> Exercise materials:
- Opening Delimiter -

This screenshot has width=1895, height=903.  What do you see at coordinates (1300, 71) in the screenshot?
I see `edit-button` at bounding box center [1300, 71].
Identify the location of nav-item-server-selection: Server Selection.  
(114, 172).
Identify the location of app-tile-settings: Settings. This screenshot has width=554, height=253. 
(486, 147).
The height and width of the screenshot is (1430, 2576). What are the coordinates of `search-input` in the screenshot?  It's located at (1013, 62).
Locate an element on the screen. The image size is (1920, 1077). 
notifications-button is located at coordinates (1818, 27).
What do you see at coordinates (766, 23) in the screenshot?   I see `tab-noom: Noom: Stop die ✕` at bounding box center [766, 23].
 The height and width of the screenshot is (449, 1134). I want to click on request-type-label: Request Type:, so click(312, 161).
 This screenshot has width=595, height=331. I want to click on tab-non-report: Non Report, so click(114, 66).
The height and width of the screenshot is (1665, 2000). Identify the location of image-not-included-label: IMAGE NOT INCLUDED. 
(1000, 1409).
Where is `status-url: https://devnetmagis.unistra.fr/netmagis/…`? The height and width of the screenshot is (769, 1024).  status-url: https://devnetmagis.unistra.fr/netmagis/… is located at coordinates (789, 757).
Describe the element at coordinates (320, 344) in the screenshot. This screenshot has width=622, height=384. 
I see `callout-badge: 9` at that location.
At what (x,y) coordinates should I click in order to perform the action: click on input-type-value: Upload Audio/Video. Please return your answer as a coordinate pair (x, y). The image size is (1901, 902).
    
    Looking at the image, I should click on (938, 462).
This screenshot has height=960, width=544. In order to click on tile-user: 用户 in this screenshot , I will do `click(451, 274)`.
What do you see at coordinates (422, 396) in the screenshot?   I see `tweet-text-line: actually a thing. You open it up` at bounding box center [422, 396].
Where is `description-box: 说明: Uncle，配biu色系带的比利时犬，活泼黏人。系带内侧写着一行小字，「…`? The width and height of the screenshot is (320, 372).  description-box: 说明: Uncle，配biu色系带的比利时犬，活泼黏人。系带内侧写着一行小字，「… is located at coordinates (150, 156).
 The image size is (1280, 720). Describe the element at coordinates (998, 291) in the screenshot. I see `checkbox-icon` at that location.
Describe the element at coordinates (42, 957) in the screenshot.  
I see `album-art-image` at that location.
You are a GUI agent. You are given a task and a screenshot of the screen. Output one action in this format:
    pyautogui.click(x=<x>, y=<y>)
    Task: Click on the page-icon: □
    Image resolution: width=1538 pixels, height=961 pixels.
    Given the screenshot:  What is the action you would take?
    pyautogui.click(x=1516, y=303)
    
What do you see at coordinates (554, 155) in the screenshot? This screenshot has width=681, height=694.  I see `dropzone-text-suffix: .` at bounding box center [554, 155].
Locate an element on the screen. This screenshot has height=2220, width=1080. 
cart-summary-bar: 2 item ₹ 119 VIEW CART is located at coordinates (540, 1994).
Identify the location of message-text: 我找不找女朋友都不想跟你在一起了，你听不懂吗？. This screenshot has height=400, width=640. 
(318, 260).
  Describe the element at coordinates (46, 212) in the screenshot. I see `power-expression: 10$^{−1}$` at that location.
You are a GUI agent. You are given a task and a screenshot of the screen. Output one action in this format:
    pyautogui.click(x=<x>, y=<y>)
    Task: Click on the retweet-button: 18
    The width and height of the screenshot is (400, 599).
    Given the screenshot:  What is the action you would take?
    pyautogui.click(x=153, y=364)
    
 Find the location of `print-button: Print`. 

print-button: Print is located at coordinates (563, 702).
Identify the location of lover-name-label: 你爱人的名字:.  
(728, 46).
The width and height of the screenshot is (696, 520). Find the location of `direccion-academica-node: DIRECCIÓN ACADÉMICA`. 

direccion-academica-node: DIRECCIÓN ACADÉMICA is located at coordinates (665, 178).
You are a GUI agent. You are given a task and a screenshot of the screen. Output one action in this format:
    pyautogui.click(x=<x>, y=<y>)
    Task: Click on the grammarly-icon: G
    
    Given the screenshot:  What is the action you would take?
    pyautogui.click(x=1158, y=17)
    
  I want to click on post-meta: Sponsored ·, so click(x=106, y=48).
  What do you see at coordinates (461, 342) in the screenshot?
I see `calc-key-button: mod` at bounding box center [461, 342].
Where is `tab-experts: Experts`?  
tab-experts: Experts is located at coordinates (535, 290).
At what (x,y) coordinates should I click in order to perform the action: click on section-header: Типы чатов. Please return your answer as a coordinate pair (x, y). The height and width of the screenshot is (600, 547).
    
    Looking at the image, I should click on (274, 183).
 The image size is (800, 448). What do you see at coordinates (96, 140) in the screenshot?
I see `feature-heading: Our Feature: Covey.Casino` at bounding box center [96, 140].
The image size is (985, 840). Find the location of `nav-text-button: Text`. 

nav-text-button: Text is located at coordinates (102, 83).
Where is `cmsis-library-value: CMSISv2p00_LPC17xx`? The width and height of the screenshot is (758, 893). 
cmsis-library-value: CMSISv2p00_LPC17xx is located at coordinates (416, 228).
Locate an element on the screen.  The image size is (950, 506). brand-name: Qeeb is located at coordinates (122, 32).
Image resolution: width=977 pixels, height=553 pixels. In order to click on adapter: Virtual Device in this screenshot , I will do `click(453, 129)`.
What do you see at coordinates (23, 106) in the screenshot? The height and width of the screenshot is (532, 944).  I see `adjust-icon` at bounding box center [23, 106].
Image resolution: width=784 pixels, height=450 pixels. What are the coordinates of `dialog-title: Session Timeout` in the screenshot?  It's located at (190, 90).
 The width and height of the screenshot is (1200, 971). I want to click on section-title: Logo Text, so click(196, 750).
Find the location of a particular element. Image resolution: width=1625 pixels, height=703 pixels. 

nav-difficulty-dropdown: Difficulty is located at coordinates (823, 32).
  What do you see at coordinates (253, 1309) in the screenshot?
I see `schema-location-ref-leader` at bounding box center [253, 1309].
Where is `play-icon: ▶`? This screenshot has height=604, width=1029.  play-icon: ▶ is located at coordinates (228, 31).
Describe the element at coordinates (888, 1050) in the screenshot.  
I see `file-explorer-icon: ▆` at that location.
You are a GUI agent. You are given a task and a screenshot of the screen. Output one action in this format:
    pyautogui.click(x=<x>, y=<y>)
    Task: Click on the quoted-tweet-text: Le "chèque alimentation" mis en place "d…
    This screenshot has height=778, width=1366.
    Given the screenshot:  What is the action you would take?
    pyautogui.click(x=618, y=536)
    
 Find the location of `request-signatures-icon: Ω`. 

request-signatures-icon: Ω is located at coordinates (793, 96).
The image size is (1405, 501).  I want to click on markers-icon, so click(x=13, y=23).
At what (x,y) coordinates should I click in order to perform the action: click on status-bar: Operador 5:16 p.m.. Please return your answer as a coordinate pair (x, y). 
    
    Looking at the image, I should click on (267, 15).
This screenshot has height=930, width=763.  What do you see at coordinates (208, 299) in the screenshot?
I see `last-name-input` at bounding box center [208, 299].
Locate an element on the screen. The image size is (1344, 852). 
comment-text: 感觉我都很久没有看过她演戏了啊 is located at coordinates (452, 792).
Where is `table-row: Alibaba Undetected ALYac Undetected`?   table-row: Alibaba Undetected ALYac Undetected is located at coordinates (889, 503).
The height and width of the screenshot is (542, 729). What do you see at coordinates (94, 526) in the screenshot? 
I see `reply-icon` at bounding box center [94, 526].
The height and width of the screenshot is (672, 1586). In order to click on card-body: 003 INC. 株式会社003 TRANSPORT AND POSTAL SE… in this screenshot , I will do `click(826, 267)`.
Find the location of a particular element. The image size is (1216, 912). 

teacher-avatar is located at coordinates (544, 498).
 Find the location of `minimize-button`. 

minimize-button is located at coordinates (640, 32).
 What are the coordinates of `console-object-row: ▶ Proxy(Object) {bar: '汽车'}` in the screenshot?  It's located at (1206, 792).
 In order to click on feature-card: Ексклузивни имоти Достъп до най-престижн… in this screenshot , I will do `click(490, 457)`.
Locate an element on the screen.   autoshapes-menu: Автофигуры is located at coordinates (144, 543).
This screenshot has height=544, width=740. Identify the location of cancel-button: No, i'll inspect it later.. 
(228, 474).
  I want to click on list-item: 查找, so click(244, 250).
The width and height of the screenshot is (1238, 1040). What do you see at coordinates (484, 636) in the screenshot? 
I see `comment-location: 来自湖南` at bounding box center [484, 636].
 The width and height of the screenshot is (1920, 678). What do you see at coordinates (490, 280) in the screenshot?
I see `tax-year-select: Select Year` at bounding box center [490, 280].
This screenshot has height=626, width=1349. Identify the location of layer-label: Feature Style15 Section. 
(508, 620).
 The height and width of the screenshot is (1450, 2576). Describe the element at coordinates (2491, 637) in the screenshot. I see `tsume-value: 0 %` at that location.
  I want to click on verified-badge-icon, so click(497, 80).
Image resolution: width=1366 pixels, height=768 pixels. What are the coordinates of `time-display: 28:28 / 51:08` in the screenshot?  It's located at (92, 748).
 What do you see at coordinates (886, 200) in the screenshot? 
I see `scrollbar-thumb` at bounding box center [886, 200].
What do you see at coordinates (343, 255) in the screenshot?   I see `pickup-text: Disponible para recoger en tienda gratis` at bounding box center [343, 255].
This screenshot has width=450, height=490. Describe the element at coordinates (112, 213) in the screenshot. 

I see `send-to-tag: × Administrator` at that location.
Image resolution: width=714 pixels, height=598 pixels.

- Closing Delimiter -

> What this task involves: Copy the material verbatim, from the line containing "coordinates (144, 543)." through the line containing "center [490, 280].", with both of those lines included.

> Reply to the task:
Locate an element on the screen.   autoshapes-menu: Автофигуры is located at coordinates (144, 543).
This screenshot has height=544, width=740. Identify the location of cancel-button: No, i'll inspect it later.. 
(228, 474).
  I want to click on list-item: 查找, so click(244, 250).
The width and height of the screenshot is (1238, 1040). What do you see at coordinates (484, 636) in the screenshot? 
I see `comment-location: 来自湖南` at bounding box center [484, 636].
 The width and height of the screenshot is (1920, 678). What do you see at coordinates (490, 280) in the screenshot?
I see `tax-year-select: Select Year` at bounding box center [490, 280].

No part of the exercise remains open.